Reston, Virginia’s PICS offers professional research software called Certas.
PICS is charging a very reasonable $1,200 for Certas as the introductory price for an academic study with 30 participants. Larger projects might range as high as $30,000, depending on the scope of the research and the numbers of participants.
It’s important to note that the Certas pricing does not include the physical devices. The software is free, and the company charges on a per-participant basis. PICS pioneered the behavioral aspects of inexpensive medical devices for ordinary patients: it sells a smoking-cessation device and branched out into similar sleep- and nutritional-reminder tools.
To find out what PICS is doing in the life sciences, ClinPage checked in with Jami Obermayer, director of research. She’s clearly been nudging her customers, in academia and NIH-sponsored trials, toward electronic solutions. The software that can be loaded on any number of handheld devices, including patient cell phones or handheld smart phones from Palm.
Multi-device Trials
PICS conducts its own research. Obermayer prefers the term “participants,” which can embrace both patients affiliated with a specific investigative site and members of the public who have responded to advertisements.
Within the same study, she notes, different patients can use different devices. But the firm is clearly having the best experiences with Palm hardwear, as we’ll hear in a minute. The handheld devices can be programmed to have an impressive number of alerts to trigger patients to enter their own data.
Real-Time Clinical Data
“We conduct ecological momentary assessment studies,” Obermayer explains. “You capture information about an event at the time it occurs. We capture data in real time. But our product also allows for real-time data retrieval.” She says many competitors can’t do that.
Indeed, the Certas ePRO platform includes one system with electronic data capture and interactive voice response (IVR). It’s all web-based and allows the scientists to see their own data in spreadsheet format during and after the trial. The company can also facilitate the sharing of data across multiple clinical sites. Certas Online is a service that allows researchers to securely store a copy of their protocols and all associated data on the company’s centralized servers.
The data from patients is secured and encrypted, but the Certas software is not yet 21 CFR Part 11 compliant. Thus it won’t be appropriate for some customers and trials sponsored by industry.
But it still sounds pretty easy to hit the ground running with the Certas technology. Says Obermayer: “It’s a researcher-configurable system. We provide a tool where the researcher is able to configure their protocol themselves.”
Tools For Non-Programmers
Certas offers two different questionnaire-development applications, including one that is drag and drop. And there are 50 template protocols available on the company’s web site.

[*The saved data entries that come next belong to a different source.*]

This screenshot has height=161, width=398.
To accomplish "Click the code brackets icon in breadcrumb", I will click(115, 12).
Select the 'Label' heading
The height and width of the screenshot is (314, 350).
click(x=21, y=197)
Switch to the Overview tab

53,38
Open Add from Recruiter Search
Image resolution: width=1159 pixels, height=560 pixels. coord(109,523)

They cover a variety of therapeutic areas and often include the contact information of the scientist who first developed the instrument.
Some of the Certas customer-researchers are sophisticated. The company is supporting a National Cancer Institute study that is using wireless connectivity, and gathering information about patients’ diets and levels of physical activity. Obermayer also been interested in comparing the costs of paper-based trials with patient-reported outcomes and electronic modalities.
Two And A Half Eggs
Obermayer says it’s clear that the paper diaries cannot ensure the compliance that electronic ones deliver. In the NCI project, with 200 subjects, she has found that patients may claim to be adhering to the protocol but are unlikely to be providing valid responses in a timely manner. In some cases, patients put in answers that are hard to ponder: claiming two and a half eggs for breakfast, for example. “Instead of putting breakfast, they put ‘snack,’ ” she laments.

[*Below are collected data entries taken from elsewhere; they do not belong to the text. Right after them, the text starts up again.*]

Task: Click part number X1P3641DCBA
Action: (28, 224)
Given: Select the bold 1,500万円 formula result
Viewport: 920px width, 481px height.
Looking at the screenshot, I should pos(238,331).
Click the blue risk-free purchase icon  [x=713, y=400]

Treos that are automatically synced to the network can quickly alert the investigator that something is awry, she notes, which may make the extra cost worth it. But it all depends on the study.
The Right Trial
In general, Obermayer says, patients are more interested in providing data for activities that are interesting. “If you’re recording every time you have sex, or every time you have pain, patients are very compliant. The participant is very invested in these results.” That’s not the case in activities of less importance to patients, she notes.
Certas is supporting research on patients’ own phones, or phones acquired in batches by a researcher, says Obermayer: “A lot of times people don’t want an additional study phone. That does reduce cost.”
Clinical Bling
Patients using Treos, she says, have higher levels of compliance than those using more generic devices. “People complete the Treo questionnaires at a much higher rate than the cell phone,” she says. “They reported liking the Treo devices more than the cell phones. There is a status component with the Treo. People talked about how it was so cool to have the Treo. They show their friends.”

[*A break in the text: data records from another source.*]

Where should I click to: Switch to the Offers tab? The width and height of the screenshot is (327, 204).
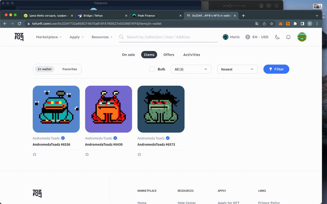point(169,55)
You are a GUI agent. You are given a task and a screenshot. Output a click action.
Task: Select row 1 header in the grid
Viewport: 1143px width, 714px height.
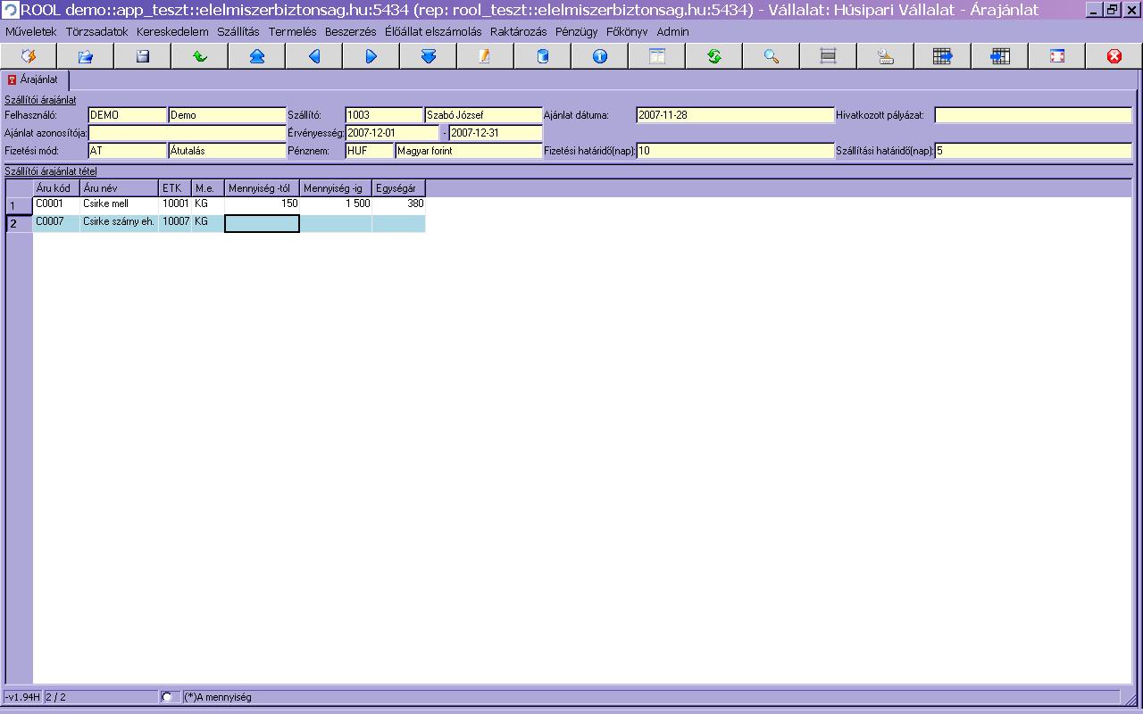click(19, 205)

But that does not mean that she exclusively recommends electronic approaches. In the case of an HIV study, she says, the paper questionnaires in the project have never been validated in an electronic format. “I’m keeping them as paper-based forms,” Obermayer says. “Those forms have never been validated electronically.”
In the post-Vioxx, cost-sensitive era, the PICS solution is appealing. In general, post-approval studies could certainly benefit from more direct patient input. Certas offers an attractive, cost-effective way to give ordinary patients a way to provide data about their experiences.